Bombyx mori, commonly known as the domestic silk moth, is a species of insect belonging to the order Lepidoptera. It holds a unique position as the world’s most significant domesticated invertebrate, selectively bred in China for thousands of years for its silk-producing capacity. This domestication resulted in a creature entirely dependent on human care for survival, which no longer exists in the wild. Its lineage traces back to the wild silk moth, Bombyx mandarina, from which B. mori diverged through artificial selection.
The Complete Life Cycle
The life of the domestic silk moth is divided into four distinct stages: egg, larva, pupa, and adult moth. The cycle begins when the female moth lays hundreds of tiny eggs, which are then typically incubated by humans until they hatch into the larval stage, known as the silkworm. The larva is a voracious eater, and this stage is characterized by a massive and rapid increase in size over about four to six weeks, molting four times before reaching its final size.
The silkworm’s diet consists almost exclusively of fresh white mulberry leaves, which it must consume in huge quantities to fuel its growth. During this stage, the larva can increase its body mass by up to 10,000 times.

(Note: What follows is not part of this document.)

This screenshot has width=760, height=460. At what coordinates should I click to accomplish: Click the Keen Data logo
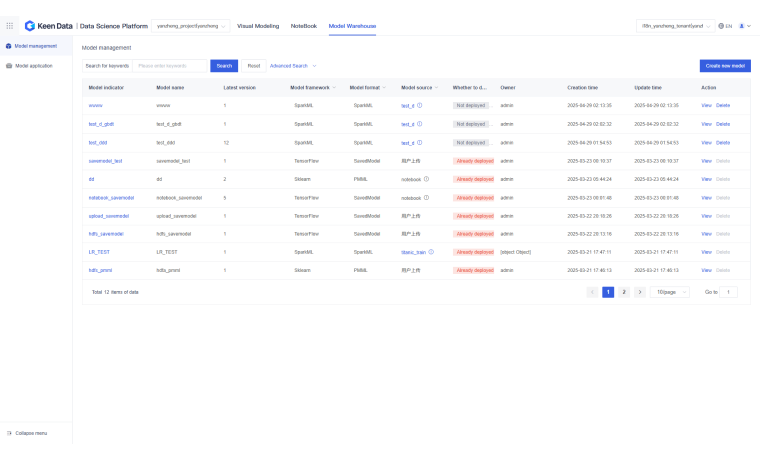(47, 25)
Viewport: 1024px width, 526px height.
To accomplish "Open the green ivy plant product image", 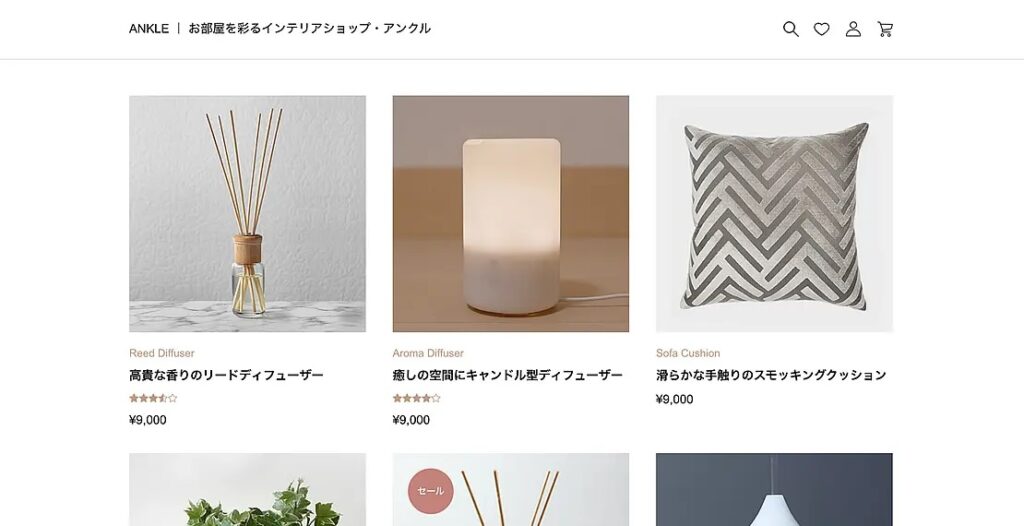I will 248,489.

Once the larval stage is complete, the silkworm spins a protective cocoon around itself using a single, continuous strand of silk fiber.
Inside the cocoon, the larva transforms into the pupa, a resting stage where the insect reorganizes its body structure. The final metamorphosis occurs within the silk shell, leading to the emergence of the adult moth. Centuries of breeding have rendered the adult Bombyx mori flightless, meaning it cannot seek out a mate or food independently. The adult moth has a very short lifespan of only a few days and does not eat, existing solely to reproduce before dying.

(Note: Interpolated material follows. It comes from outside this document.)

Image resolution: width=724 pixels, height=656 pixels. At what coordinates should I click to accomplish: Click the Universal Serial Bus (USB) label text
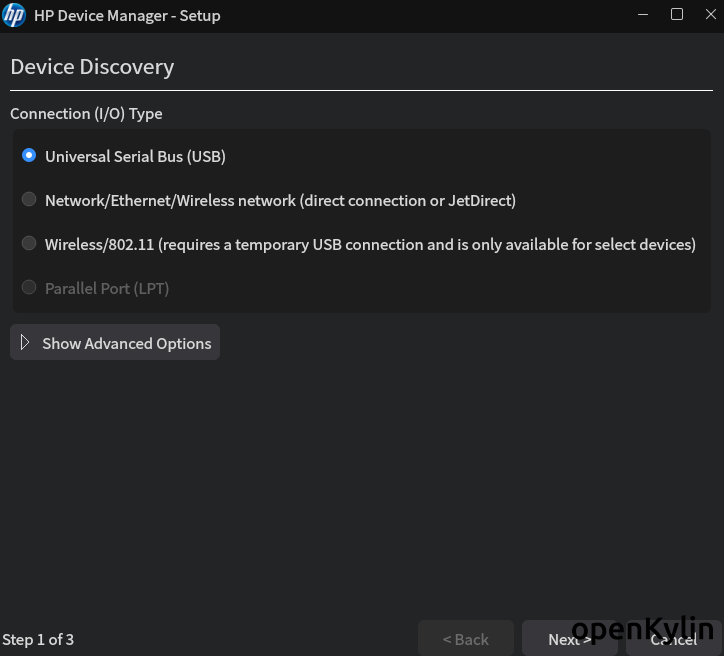pos(135,156)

Cultivation and Cocoon Harvesting
The cultivation of Bombyx mori for silk production, known as sericulture, is a highly controlled agricultural process. Rearing houses maintain specific environmental factors, carefully regulating temperature and humidity to optimize the worms’ growth and health. Young larvae are fed freshly chopped mulberry leaves several times daily to ensure the continuous and rapid development that yields the best silk.
Silkworms are housed on specialized trays where they pass through their growth periods until they are ready to spin their cocoons. Once fully grown, the larva is moved to a spinning frame, called a mountage, where it attaches itself and begins to excrete the silk filament. The larva spins the cocoon for several days, fully enclosing itself to begin the pupal stage.

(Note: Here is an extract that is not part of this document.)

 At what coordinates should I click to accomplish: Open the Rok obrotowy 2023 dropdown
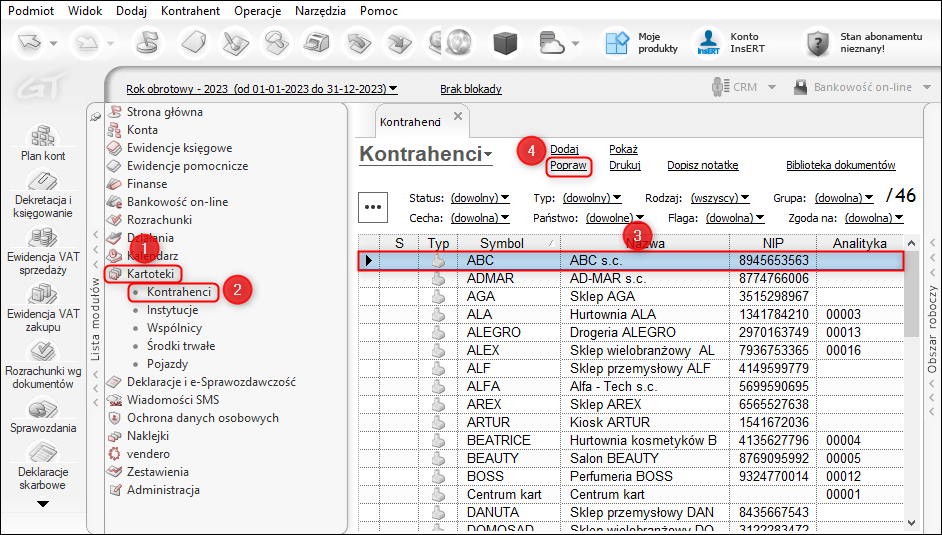(x=262, y=89)
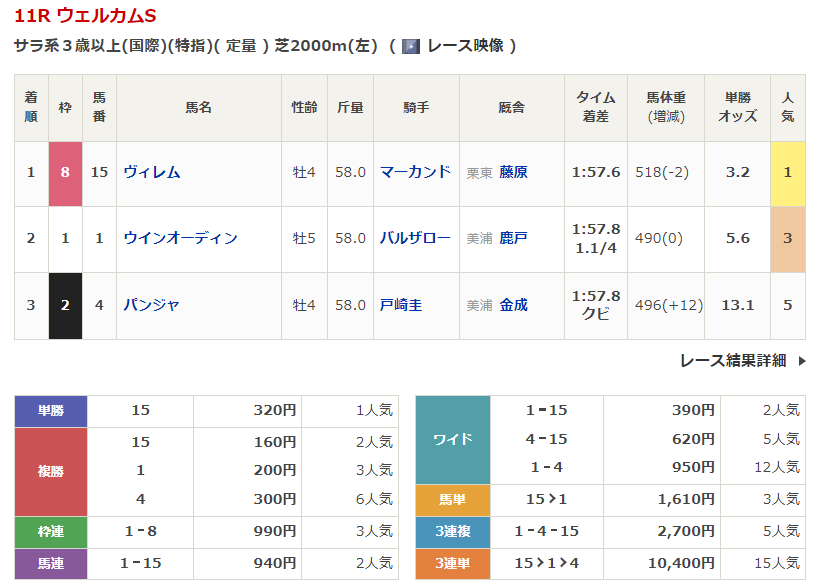Select the 3連単 trifecta payout label
The height and width of the screenshot is (588, 825).
point(452,564)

Commercial silk harvest requires preserving the single, long filament. To prevent the emerging moth from chewing a hole through the cocoon wall, which would break the continuous thread, the pupa must be killed beforehand. This process, called stifling, is achieved by applying heat, often steam or hot air. After stifling, the gum-like substance holding the silk fibers together is softened, allowing the single filament from each cocoon to be unwound, or reeled, onto spools.
The Material Science of Silk
The silk filament produced by Bombyx mori is composed of two structural proteins: fibroin and sericin. Fibroin forms the core of the fiber and is responsible for the material’s mechanical properties. Sericin is a sticky, gummy protein that coats the fibroin strands, holding them together and allowing the worm to glue the thread into the dense cocoon structure.
The unique structure of the fibroin protein gives the silk thread exceptional tensile strength, allowing the fiber to resist significant pulling force before breaking. The material also exhibits flexibility and elasticity, contributing to its durability and soft feel in fabric form.
During the reeling process, the sericin coating is dissolved, revealing the lustrous, smooth fibroin fiber underneath. This degumming gives finished silk fabric its characteristic sheen and texture. The single, continuous nature of the domesticated filament is a significant quality factor, as one cocoon can yield a fiber up to 1,000 meters long. Fibroin also has a high affinity for dyes, allowing silk to absorb and display vivid colors.
Uses Beyond Textiles
While silk is primarily known as a textile fiber, Bombyx mori and its byproducts have a range of applications outside of traditional weaving. The pupae remaining after silk harvest are a valuable resource due to their high protein and fat content. These pupae are often processed and consumed as a food source in various cultures, particularly in Asia, providing a nutritional benefit from the sericulture process.
The silk moth itself, including dried larvae and adult moths, has been historically incorporated into traditional Chinese medicine. These preparations are used for therapeutic purposes, reflecting the insect’s long-standing cultural importance.
B. mori has also become an important model organism in scientific research, allowing for detailed study in fields like genetics, physiology, and toxicology. Its large size, short life cycle, and ease of mass rearing make it an ideal subject for investigating fundamental biological processes, such as insect hormones and immune responses.